• [AUSZUFÜHRENDE AUFGABE]:
Beantworten Sie anhand des Forumsthreads zum TP-LINK Range Extender die folgenden Fragen:
1. Welches Modell des Range Extenders hat freezy94 erworben?
2. In welche Stadt ist die Freundin von freezy94 gezogen?
3. Welches Gerät benötigt man laut Joungmerlin mindestens?

• [ZU LESENDER TEXT]:
# TP-LINK Range Extender als Router?



## freezy94 (30. August 2014)

Hallo liebe Community,

meine Freundin ist nach Paderborn in ein neues Mehrfamilienhaus gezogen.
Dort hat sie in ihrem Raum einen LAN-Port. Über diesen müsste nun ein WLAN Repeater angebracht werden, ansonsten hat sie kein WLAN.

Ich habe darauf hin den TP-LINK Range Extender (Modell: TL-WA850RE) erworben.

Diesen wollte ich nun anschließen und in der Configurationswebsite kann ich lediglich nach einem WLAN Netz zum verbinden suchen.
Ist hier keine Installation via LAN-Kabel möglich? Das Ganze soll sozusagen als LAN-Brücke genutzt werden.

Vielen Dank im Voraus!


----------



## Joungmerlin (30. August 2014)

Du hast das falsche Gerät gekauft.
Ein Range Extender vergrößert wie der Name schon sagt nur die Reichweite eines WLANs.

Du benötigst mindestens einen Access Point. Diese sind aber schon in den meisten Routern integriert, und auch preislich tut sich da nix.
Nimm nen Router von TP Link ohne Modem und gut ist.


----------



## Herbboy (30. August 2014)

• [DATENSÄTZE]:
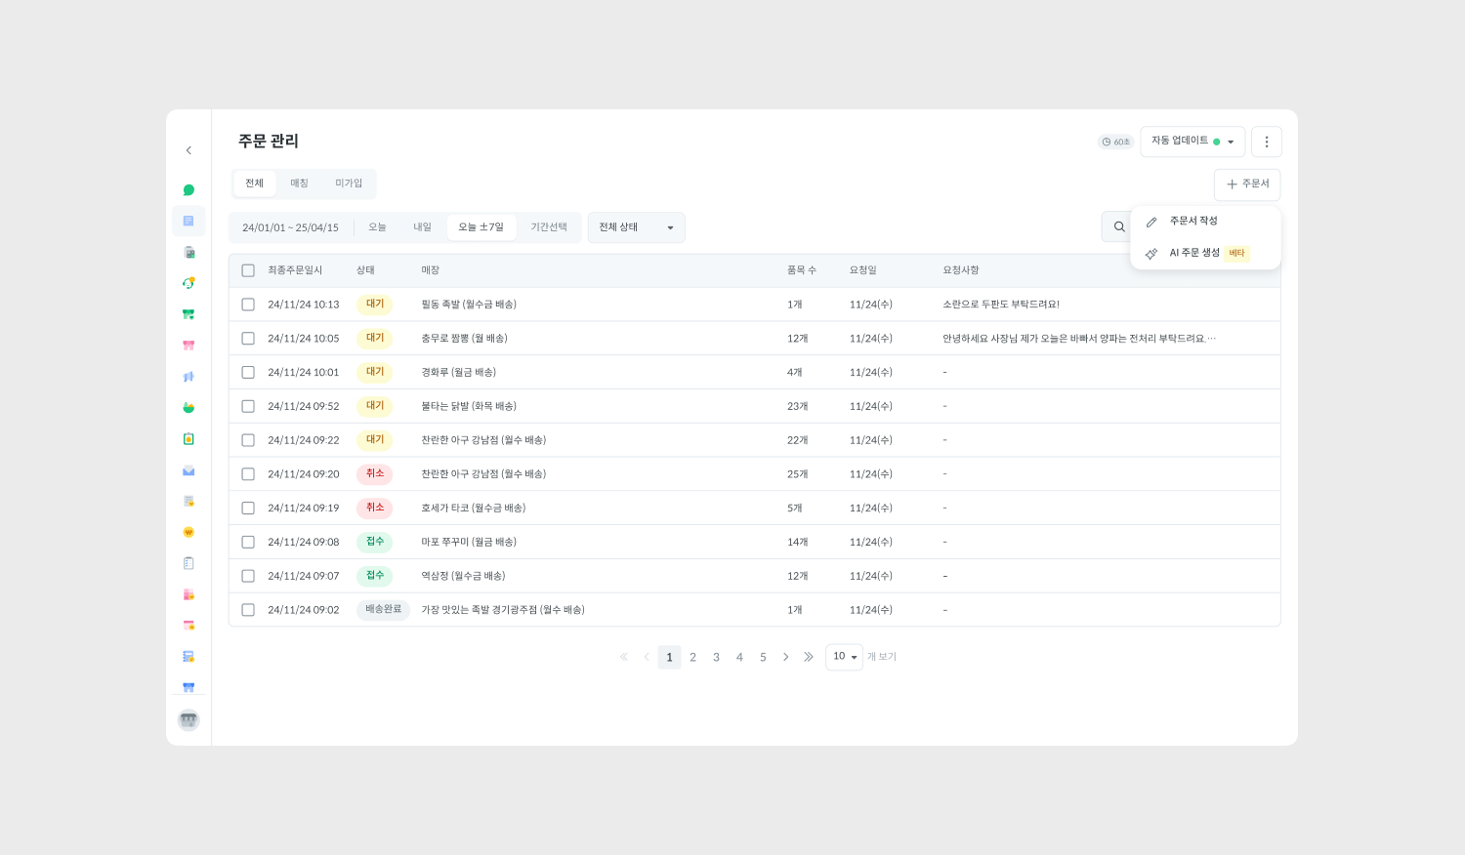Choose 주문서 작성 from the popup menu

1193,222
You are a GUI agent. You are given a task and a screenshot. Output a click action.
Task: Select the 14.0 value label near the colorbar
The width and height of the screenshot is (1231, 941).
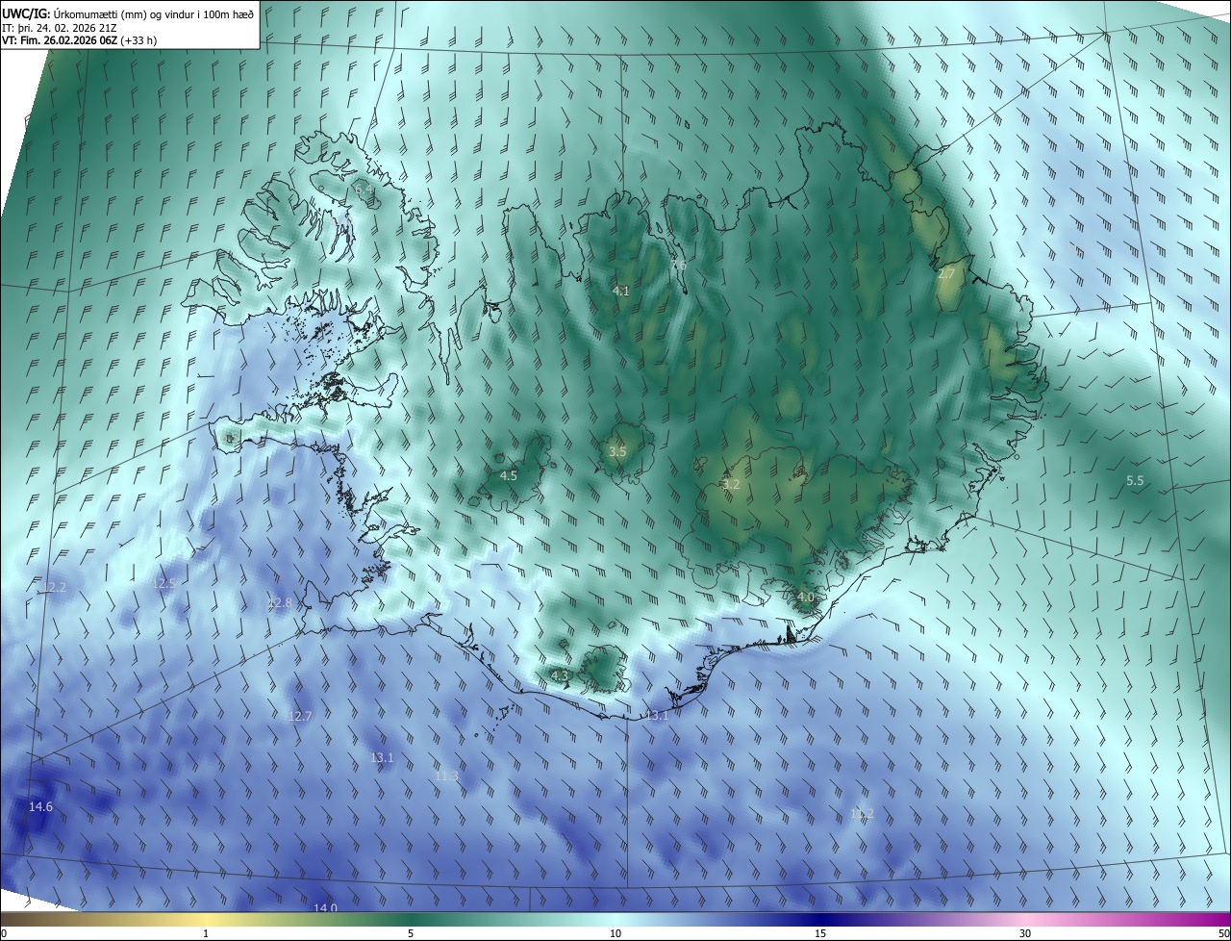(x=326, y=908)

• [DIE ANTWORT]:
1. Das Modell TL-WA850RE.
2. Nach Paderborn.
3. Einen Access Point.